## SELECTED PASSAGE

----------

Emma Medeiros was shocked to find hot dog wieners pierced with razor blades in her front yard when she let her dogs out Tuesday morning.
She shuddered while thinking about what could have happened if she hadn’t noticed them.
“It would cut them from their mouths all the way to their stomach. They would bleed, like, it could have poison in it,” she said.
“It’s probably like 15 razor blades in a cocktail wiener, maybe a little more,” she said.
Kaleb Smith, co-owner of the dogs, said he was flabbergasted.
“The person’s got to be deranged … to take razor blades and split them in half, and cut them in little hot dogs, and sticking them in one by one, ugh,” Smith said.
“These dogs, they’re like my kids. You know what I mean? I’d be so devastated if something happened to them.”
Smith and Medeiros said they’ll now be checking their yard before letting their dogs out. They’re hoping others will do the same.
“I just want to make sure everyone’s pets and kids are safe. It doesn’t just go with pets. It could be someone’s kid playing in the yard, that would be even worse,” Smith said. “I love my dog but I couldn’t imagine if somebody’s little kid maybe found a piece of hot dog and put it in his mouth.”

----------

## EXERCISE DIRECTIONS
Pick up the news report about the razor-blade hot dogs after its last sentence and continue it.

## DATA EXTRACTS
----------

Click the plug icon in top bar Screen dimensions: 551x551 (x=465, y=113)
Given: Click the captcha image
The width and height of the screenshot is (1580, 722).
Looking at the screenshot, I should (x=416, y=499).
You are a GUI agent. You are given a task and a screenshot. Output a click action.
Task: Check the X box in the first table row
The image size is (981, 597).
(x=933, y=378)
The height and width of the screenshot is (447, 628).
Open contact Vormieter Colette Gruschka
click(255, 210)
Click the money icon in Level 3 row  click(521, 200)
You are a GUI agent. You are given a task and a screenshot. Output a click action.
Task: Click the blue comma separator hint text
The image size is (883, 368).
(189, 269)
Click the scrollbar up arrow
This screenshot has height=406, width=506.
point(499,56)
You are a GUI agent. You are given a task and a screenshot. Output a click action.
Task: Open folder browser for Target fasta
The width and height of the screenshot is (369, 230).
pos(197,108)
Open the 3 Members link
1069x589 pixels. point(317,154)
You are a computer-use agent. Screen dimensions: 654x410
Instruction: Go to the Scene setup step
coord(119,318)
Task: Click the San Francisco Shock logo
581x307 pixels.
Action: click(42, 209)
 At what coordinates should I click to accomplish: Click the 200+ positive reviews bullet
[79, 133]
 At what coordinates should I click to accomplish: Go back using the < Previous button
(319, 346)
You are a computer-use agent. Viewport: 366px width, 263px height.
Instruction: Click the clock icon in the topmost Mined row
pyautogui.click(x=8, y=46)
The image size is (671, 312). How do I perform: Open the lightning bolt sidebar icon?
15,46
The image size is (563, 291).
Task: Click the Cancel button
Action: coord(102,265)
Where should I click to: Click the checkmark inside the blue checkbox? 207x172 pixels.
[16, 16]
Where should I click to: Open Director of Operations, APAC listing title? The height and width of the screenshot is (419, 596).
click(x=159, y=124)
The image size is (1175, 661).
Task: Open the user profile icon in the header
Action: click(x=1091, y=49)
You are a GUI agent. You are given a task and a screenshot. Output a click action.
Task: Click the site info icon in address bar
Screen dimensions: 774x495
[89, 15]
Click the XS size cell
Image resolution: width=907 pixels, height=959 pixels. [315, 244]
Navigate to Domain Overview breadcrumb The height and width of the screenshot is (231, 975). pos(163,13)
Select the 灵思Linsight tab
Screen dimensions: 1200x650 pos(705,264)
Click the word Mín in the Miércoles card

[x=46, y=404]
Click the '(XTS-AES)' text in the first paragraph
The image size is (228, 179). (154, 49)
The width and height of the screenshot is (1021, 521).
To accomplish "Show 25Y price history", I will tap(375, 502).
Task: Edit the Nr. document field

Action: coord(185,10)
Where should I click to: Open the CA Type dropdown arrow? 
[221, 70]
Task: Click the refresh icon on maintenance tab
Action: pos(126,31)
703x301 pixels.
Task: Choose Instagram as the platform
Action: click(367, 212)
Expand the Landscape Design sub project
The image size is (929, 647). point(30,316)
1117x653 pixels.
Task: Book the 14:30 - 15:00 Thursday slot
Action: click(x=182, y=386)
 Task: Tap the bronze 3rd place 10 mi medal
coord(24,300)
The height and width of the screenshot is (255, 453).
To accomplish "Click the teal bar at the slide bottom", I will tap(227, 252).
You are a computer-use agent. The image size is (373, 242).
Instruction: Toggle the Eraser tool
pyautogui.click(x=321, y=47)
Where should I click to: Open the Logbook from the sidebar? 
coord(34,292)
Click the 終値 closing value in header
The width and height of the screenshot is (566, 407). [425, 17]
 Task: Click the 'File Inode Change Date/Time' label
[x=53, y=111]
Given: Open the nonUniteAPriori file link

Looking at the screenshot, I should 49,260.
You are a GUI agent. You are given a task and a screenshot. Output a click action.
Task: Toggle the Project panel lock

----------

## ANSWER BOX
Police said if an animal had eaten the hot dog, the offender could face animal cruelty charges and up to five years in prison.
“A lot goes into determining a charge. For instance, victimization, you know, if there was no victimization that might lessen the severity of the charge,” Regina Police spokesman Les Parker said.
It can be difficult to track down the person who put the razors in the hotdogs unless the homeowner knows who did it, Bill Thorn, Regina Humane Society’s spokesman, said in an email.
“We do hear about similar incidents from time to time. Rarely is a pet injured, but it is a clear possibility,” he said.
Pet owners should always be aware of what their animal is doing and avoid letting it eat or play with anything that they haven’t given to him or her, Thorn said. Even more innocent items such as discarded food or other items could pose dangers such as toxins or choking.
Anyone who finds something like this should contact animal protection services and the Regina Police Service, Thorn said.